Existem várias medicações, a questão é achar a terapia certa para determinado paciente, pois uma medicação pode ser excelente para um paciente, já para outro pode não funcionar, causando um efeito colateral nocivo. Mas, de maneira geral, podemos citar os estabilizadores de humor. Temos também uma medicação mais nova, os chamados antipsicóticos atípicos,  os quais também são estabilizadores de humor bastante utilizados. Um outro grupo são as medicações antiepilépticas que também se provaram úteis como estabilizadoras de humor. Para muitos pacientes, a gente deve combinar os estabilizadores e uma medicação antidepressiva, caso o estabilizador sozinho não seja suficiente. Para casos mais graves, ainda temos a eletroconvulsoterapia (ECT), um tratamento antigo mas que é seguro da forma como é realizado hoje.

Existem críticas de uma parte da psiquiatria e de outras especialidades médicas com relação ao uso excessivo de medicamentos. O que o senhor tem a dizer sobre isso?

Acho que isso depende muito de cada caso. Podemos citar como exemplo a depressão: existe um debate se casos mais leves devem ser tratados com antidepressivos ou se podem ser tratados apenas com terapia. A resposta é que podemos sim tratar apenas com terapia, mas, de maneira geral, o tratamento acaba demorando mais, sendo mais oneroso ao paciente. A psicoterapia, por exemplo, deve ser realizada no mínimo uma vez por semana, em casos mais graves, duas vezes… então tem paciente que acaba preferindo tomar o antidepressivo, pois o tempo de melhora também acaba sendo menor. Uma outra área onde se tem muita discussão é em relação ao transtorno de atenção (ADD), pois como as medicações do tratamento causam uma melhora da função cognitiva, a pessoa se sente mais “inteligente”, isto é, se sente capaz de performar melhor na vida diária. Então a discussão é: será que estamos dando medicações para tratar a ADD para gente que não precisa? Novamente, acredito que deve existir um meio-termo, sabe? Mas não podemos recusar a medicação, pois ela traz benefícios em determinados pacientes.

Existem vários tratamentos alternativos, o que o senhor acha deles?

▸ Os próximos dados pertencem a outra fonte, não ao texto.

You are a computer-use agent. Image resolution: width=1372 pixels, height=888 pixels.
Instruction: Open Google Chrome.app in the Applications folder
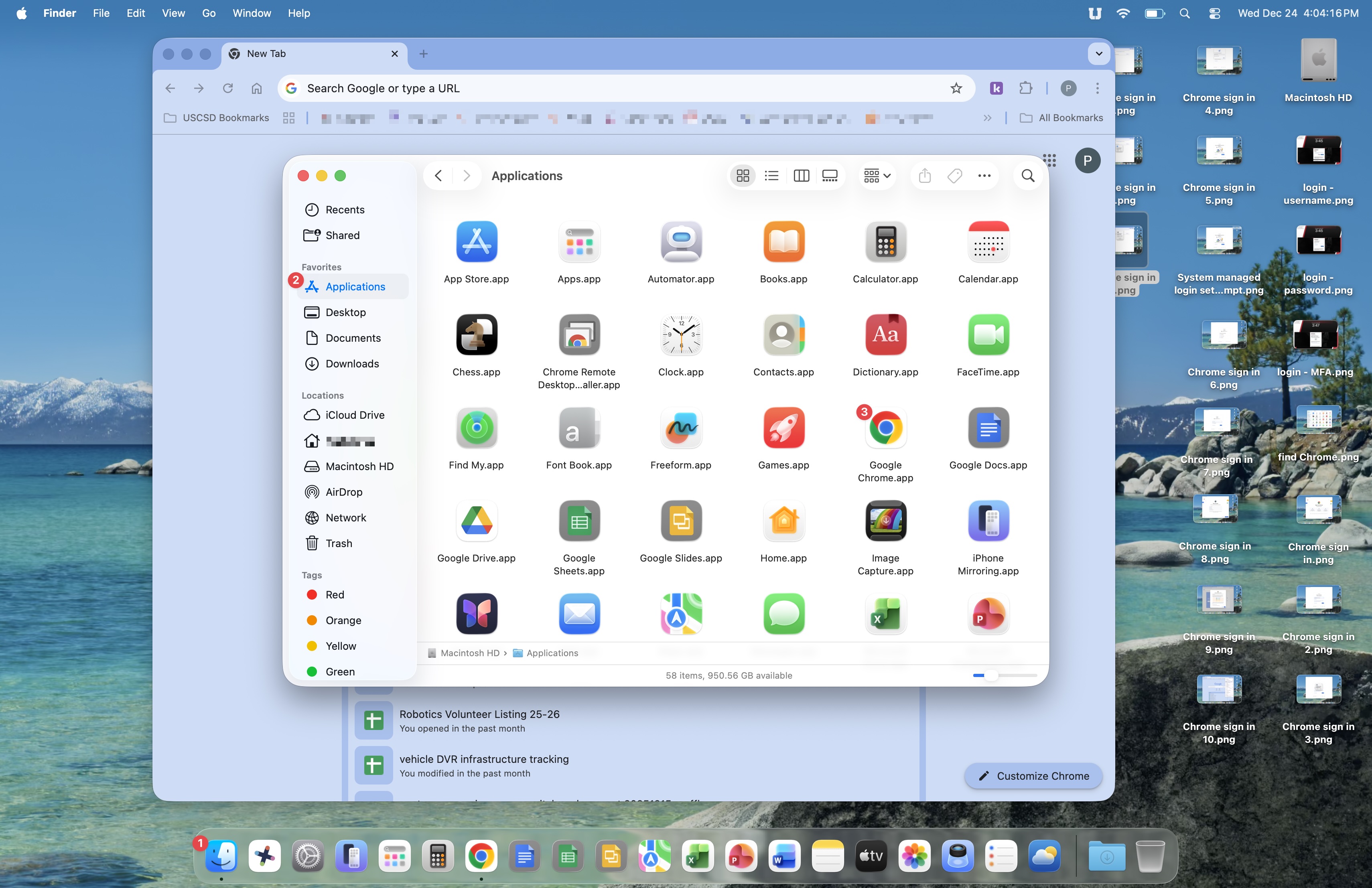click(885, 428)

Acho que a ideia é muito interessante, mas eu confio mais em métodos que já foram testados e comprovados. Se formos pensar melhor, inicialmente, todos os tratamentos eram alternativos, até se fazerem estudos que os consolidaram como métodos aceitos e comprovados. Aos meus pacientes eu sempre ofereço, primeiramente, tratamentos já consolidados; caso queiramos tentar algo que ainda não possuímos dados o suficiente, o paciente tem o direito de saber que os resultados não são comprovados. Ao meu ver, o problema é quando se vende coisas que não são testadas e aprovadas, como se realmente fossem – gerando uma exploração e uma dependência comercial do paciente, o qual muitas vezes não entende direito sobre aquilo. Ao invés de apenas vender, seria interessante a realização de pesquisas que comprovasse os efeitos do tratamento, por exemplo.

Como o senhor analisa o crescimento da psiquiatria aqui no Brasil e em Minas?

Acredito que o crescimento aconteça de forma excelente. O Brasil e Minas Gerais têm profissionais de primeira classe, muitos se formaram nos melhores centros pelo mundo e agora atuam em centros com muita reputação, formando profissionais aqui mesmo, em nosso país, sem precisar sair para fora como muitos anteriormente tiveram que fazer. Aqui na UFMG, em outras partes de Minas, em outros estados… é muito gratificante ver a qualidade dos trabalhos desenvolvidos pelos colegas.